On a paper there exist three distinct natural numbers. A "step" means that we choose two of them and replace one of these with their arithmetic mean. Prove that there exists a finite sequence of "steps" after which we will have two equal numbers.

I know that I could use the Invariant principle, but I can't do this.

I tried to consider the product P=|a-b||a-c||b-c| but I can't prove that P decreases after each "step".

I don't know if it is a good idea or not.

Maybe you can help me. Sorry if my english is not good. I hope you will understand.

Answer 1

To summarize the discussion in the comments:

We'll proceed by induction on the sum of the three numbers. If the sum is $3$, which is minimal here, then the integers must be $(1,1,1)$ so we are done in that case.

Assume we have checked up to sum $k$. Then take three integers that sum to $k+1$. Take two with the same parity (choose randomly if all three have the same parity). If these two are the same, we are done. If they are not the same, then replace the larger one with the mean.

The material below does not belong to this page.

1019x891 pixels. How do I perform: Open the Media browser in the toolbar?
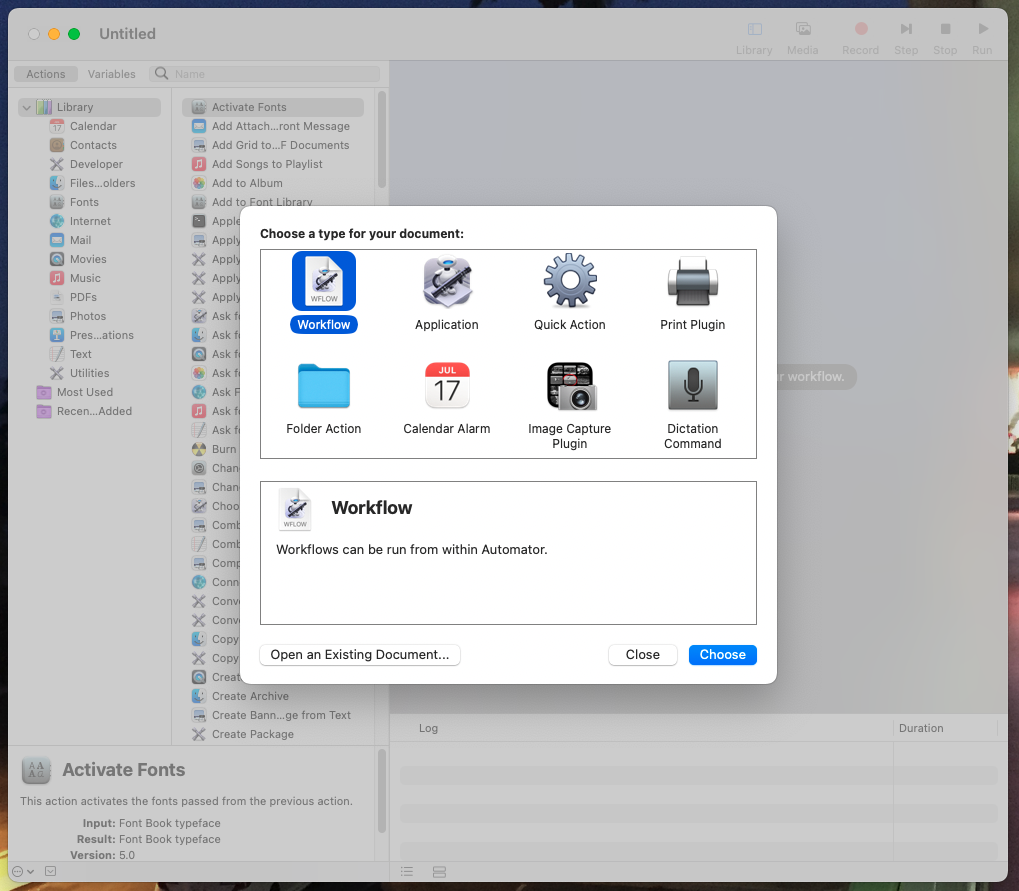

That lowers the sum, so we are done by induction.

Note that taking the mean in this way reduces the sum of the three numbers by at least $1$. We see that, starting with $(a,b,c)$, this process must stop (i.e. find a pair of equal numbers) in at most $a+b+c-3$ turns. ($-3$ since we can't get below $(1,1,1)$).

Answer 2

Let the three natural numbers be $(a, b, c)$ such that $a < b < c$

By the pigeonhole principle, at least two of the three numbers must have the same parity.

If $a$ and $b$ have the same parity:

Replace $a$ with the arithmetic mean of $a$ and $b$.

Then, the three numbers in ascending order will be $(\frac{a+b}{2}, b, c)$

The gap between the smallest and largest number decreases by $\frac{b-a}{2} \ge 1$

If $a$ and $c$ have the same parity:

Replace $a$ with the arithmetic mean of $a$ and $c$.

Then, the three numbers in ascending order will be $(\frac{a+c}{2}, b, c)$ or $(b, \frac{a+c}{2}, c)$

The gap between the smallest and largest number decreases by $\frac{c-a}{2} \ge 1$ or $(b-a) \ge 1$

If $b$ and $c$ have the same parity:

Replace $c$ with the arithmetic mean of $b$ and $c$.

Then, the three numbers in ascending order will be $(a, b, \frac{b+c}{2})$

The gap between the smallest and largest number decreases by $\frac{c-b}{2} \ge 1$ $$\\$$ After every step, we rewrite the three numbers in ascending order, and define them as $(a, b, c)$ such that $a < b < c$

Since we always select two numbers with the same parity, the resulting sequence $(a, b, c)$ will still have natural numbers.

The gap between the smallest and largest number decreases by at least $1$ after every step.

Since this gap is finite, it must become less than 2 after a finite number of steps. At this point, we can guarantee that at least two of the numbers must be equal. Note that two numbers might become equal in fewer steps (even before the gap between the smallest and largest number becomes lesser than 2), but that too will occur in a finite number of steps.